What the exercise asks
Read the data and repeat all of it exactly.

------ Dataset extract

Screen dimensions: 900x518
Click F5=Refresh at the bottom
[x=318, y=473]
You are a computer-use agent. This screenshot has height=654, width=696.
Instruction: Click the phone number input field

------------

Exercise solution
Screen dimensions: 900x518
Click F5=Refresh at the bottom
[x=318, y=473]
You are a computer-use agent. This screenshot has height=654, width=696.
Instruction: Click the phone number input field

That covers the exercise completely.